Israele-Iran, cosa faranno i militari italiani in Libano? Area-cuscinetto più larga e il “piano B”. Alzato a 3 il livello di sicurezza
A sera, quando le immagini della grandinata di missili iraniani su Israele hanno appena fatto il giro dei telegiornali, a Palazzo Chigi le certezze sono poche ma ben salde: per ora i militari italiani schierati in Libano per la missione Unifil restano dove sono e, a fronte di una «profonda preoccupazione» per l’aggravarsi della crisi in Medio Oriente, si continua a lavorare per la de-escalation.
Al tavolo permanente convocato da Giorgia Meloni, i report squadernati dall’intelligence nostrana rassicurano sulla reale efficacia dell’attacco di Teheran. Nonostante la portata, l’offensiva è stata “controllata” e assorbita dall’Iron dome. L’appello «alla responsabilità di tutti gli attori regionali» affidato ad una nota è quindi riferito soprattutto all’eventuale reazione di Israele. Il timore affiorato nel corso della riunione a cui hanno preso parte anche il vicepremier e ministro degli Esteri Antonio Tajani, il ministro della Difesa Guido Crosetto, il sottosegretario Alfredo Mantovano, il consigliere diplomatico della premier Fabrizio Saggio e l’ambasciatore in Israele Luca Ferrari, è che Benjamin Netanyahu si dimostri meno incline al compromesso dell’Iran e finisca con il trascinare nel baratro l’intera area a suon di reazioni simboliche. Oggi Tajani riprenderà a tessere la rete diplomatica al tavolo del Quint con i ministri degli Esteri di Stati Uniti, Francia, Germania e Regno Unito.
LA PRIORITÀ
La riunione con i Servizi – Belloni è stata ieri ascoltata dal Copasir – è l’occasione per fare il punto sulla sicurezza interna, a fronte di giornate incandescenti con l’anniversario del 7 ottobre che si avvicina e i fatti in Medio Oriente che accentuano il rischio di proteste violente. E si è discusso di evacuazione dei civili in Libano e nelle aree interessate dai bombardamenti in Israele. Ma lo sguardo di Roma è volto soprattutto verso il confine libanese. L’apprensione è tutta per i circa 1.200 uomini del contingente italiano, oggi stipati nei bunker più come forma di tutela da incidenti ed eventi collaterali che per ripararsi dalle bombe che Israele ha cominciato a sganciare pure sul Paese. A loro in questo momento non si chiederà di tornare.

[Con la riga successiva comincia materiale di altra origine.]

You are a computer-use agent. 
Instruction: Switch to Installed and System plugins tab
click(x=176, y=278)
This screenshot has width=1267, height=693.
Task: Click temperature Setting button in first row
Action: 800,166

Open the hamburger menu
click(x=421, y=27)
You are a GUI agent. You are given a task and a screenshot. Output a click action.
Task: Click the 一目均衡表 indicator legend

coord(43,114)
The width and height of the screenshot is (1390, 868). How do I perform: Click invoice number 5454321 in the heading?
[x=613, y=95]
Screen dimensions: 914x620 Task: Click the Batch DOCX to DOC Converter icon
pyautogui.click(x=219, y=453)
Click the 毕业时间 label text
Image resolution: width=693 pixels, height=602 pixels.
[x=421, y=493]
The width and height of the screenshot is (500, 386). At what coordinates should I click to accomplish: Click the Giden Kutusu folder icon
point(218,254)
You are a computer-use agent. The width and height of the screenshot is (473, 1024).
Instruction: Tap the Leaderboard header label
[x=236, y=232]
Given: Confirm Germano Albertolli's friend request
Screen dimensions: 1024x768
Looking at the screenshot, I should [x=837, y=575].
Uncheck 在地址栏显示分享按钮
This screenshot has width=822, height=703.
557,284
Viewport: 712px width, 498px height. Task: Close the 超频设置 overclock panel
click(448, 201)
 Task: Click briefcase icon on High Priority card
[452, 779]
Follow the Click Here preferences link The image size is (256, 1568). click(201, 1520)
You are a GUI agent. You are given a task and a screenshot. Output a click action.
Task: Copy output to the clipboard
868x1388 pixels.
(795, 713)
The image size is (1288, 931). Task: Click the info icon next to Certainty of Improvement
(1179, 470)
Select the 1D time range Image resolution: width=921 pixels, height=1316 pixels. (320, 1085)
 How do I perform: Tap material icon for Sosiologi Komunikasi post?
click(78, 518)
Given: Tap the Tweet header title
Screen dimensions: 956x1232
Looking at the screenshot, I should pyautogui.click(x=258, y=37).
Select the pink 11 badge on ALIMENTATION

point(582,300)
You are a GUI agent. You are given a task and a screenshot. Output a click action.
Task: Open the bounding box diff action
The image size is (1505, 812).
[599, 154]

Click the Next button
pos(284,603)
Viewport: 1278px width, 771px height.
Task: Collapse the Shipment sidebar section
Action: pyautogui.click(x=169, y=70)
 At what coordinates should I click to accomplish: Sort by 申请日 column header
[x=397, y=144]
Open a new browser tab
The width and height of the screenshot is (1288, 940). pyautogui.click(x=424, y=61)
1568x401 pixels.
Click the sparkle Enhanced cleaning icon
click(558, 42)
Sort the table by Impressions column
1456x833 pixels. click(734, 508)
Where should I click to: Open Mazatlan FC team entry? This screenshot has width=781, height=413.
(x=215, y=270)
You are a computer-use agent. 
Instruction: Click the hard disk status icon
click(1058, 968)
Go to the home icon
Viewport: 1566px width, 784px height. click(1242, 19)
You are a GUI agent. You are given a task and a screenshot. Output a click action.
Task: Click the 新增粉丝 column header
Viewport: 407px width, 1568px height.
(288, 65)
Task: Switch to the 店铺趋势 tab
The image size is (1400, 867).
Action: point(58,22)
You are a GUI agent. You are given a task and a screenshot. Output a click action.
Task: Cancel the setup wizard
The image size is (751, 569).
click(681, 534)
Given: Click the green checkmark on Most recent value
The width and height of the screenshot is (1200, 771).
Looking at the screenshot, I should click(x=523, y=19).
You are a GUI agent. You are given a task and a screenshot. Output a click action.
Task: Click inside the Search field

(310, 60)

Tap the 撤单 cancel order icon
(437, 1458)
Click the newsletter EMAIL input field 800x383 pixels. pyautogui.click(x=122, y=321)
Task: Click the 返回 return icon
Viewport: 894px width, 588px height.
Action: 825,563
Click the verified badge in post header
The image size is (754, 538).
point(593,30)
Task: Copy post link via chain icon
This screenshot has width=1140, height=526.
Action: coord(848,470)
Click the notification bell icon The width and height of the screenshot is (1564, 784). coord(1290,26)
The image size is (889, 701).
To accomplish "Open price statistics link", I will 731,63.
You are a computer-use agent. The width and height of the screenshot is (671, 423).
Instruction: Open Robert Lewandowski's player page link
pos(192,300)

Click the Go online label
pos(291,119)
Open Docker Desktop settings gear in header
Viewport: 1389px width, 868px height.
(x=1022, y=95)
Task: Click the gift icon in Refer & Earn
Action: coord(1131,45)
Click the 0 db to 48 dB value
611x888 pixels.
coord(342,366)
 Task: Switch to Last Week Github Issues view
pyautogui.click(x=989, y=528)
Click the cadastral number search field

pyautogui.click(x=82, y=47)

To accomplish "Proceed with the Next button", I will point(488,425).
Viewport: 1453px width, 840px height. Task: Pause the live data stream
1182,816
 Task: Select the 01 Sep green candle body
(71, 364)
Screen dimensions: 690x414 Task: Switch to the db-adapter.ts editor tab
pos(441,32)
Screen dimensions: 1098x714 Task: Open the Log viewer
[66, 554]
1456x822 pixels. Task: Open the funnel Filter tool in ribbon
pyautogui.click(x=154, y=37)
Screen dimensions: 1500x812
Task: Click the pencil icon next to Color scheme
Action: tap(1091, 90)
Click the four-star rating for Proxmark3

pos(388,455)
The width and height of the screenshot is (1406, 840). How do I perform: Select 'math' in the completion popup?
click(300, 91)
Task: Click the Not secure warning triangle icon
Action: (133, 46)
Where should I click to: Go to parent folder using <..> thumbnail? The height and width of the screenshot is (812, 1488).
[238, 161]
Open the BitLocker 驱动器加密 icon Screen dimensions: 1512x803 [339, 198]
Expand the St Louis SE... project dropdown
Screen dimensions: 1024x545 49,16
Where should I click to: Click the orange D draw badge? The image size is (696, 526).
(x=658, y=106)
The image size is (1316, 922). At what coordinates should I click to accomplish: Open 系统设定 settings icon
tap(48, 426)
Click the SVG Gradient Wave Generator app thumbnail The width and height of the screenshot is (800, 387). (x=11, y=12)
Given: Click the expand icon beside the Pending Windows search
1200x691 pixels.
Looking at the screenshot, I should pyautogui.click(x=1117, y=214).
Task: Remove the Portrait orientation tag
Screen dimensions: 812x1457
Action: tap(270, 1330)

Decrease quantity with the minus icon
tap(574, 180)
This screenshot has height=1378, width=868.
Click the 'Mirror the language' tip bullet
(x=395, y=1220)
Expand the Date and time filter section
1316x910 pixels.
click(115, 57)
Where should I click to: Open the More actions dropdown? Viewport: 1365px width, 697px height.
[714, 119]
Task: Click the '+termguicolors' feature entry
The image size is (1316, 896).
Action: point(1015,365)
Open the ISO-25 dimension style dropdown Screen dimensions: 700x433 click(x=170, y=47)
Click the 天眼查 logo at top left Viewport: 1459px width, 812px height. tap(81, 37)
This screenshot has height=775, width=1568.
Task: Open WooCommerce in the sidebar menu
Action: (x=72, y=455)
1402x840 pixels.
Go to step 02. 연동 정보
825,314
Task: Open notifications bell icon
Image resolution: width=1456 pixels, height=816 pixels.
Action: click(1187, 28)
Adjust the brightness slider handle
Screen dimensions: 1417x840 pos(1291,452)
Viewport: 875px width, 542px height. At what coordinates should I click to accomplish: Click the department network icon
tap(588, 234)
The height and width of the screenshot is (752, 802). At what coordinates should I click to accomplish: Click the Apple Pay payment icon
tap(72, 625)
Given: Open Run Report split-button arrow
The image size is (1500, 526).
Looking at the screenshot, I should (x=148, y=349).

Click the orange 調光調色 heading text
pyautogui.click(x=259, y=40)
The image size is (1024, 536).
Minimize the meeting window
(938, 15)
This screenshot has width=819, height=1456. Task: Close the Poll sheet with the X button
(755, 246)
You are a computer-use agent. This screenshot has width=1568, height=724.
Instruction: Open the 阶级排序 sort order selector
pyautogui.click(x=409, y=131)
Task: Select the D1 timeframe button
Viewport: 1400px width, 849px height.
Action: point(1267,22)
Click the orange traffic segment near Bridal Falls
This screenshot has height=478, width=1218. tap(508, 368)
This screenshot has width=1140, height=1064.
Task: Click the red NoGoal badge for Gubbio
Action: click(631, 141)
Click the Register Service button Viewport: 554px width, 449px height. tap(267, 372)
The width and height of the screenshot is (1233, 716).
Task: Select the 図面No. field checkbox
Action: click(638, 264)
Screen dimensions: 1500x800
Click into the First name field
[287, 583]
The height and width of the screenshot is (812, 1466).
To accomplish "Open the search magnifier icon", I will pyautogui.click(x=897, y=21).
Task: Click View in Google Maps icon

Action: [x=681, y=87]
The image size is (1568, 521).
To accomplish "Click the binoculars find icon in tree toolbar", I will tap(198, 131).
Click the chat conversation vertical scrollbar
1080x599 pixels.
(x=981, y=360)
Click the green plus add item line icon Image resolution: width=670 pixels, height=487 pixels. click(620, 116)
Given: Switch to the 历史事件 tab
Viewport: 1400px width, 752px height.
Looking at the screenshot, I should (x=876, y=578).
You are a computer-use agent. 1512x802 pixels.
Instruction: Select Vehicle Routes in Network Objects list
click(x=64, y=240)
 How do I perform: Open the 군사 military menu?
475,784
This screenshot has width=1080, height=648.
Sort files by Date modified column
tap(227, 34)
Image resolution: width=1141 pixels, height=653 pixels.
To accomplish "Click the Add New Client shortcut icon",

A Palazzo Chigi la convinzione è che se una soluzione diplomatica può ancora essere considerata una strada percorribile lo si deve proprio alla missione Unifil. Rinunciare al presidio, per di più «in qualità di presidente di turno del G7», rischierebbe di lasciare a se stessa l’area. La possibilità di arrivare all’applicazione della risoluzione 1701 insomma, passa per un rafforzamento del mandato della missione Onu. La premier ha infatti destinato al Consiglio di Sicurezza delle Nazioni Unite la richiesta di poter ampliare la zona cuscinetto, lasciando che siano i peace-keeper italiani a mettere in sicurezza la linea blu.
Un’operazione ambiziosa che inevitabilmente non esclude l’ipotesi di un rimpatrio dei militari italiani qualora le condizioni sul terreno dovessero infine peggiorare. In pubblico l’imperativo è: negare. In realtà i piani per il ritiro dei nostri Caschi blu sono pronti e aggiornati negli ultimi giorni. Navi e aerei sono già dispiegati nella regione e in grado, se gli eventi dovessero precipitare, di evacuare il contingente italiano nell’Onu in meno di ventiquattro ore. Ipotesi per ora residuale – perché sarebbe uno strappo con l’Onu e lancerebbe un messaggio che la premier non vuole avallare – ma il piano B deve essere pronto per ogni evenienza.
LE TUTELE PER I SOLDATI
Lo scenario affrescato dagli apparati di intelligence lascia poco spazio all’ottimismo. Se la risposta israeliana alla pioggia di missili di Teheran dovesse varcare una nuova linea rossa – uno strike sui siti militari e di arricchimento dell’uranio della Repubblica islamica – gli eventi potrebbero prendere una piega funesta. Anche per i soldati del contingente Unifil. A cui due giorni fa è stata innalzata la sicurezza, passata dal livello due al livello tre. Divieto assoluto di perlustrazioni esterne alla base, elmetto, giubbotto antiproiettile e fucile sempre con sé, provviste per restare a lungo nei bunker, se necessario. Non è impossibile che l’invasione di terra israeliana si spinga fino a Litani, inglobando la Blue line dove sono schierati i soldati Onu. L’allerta è massima.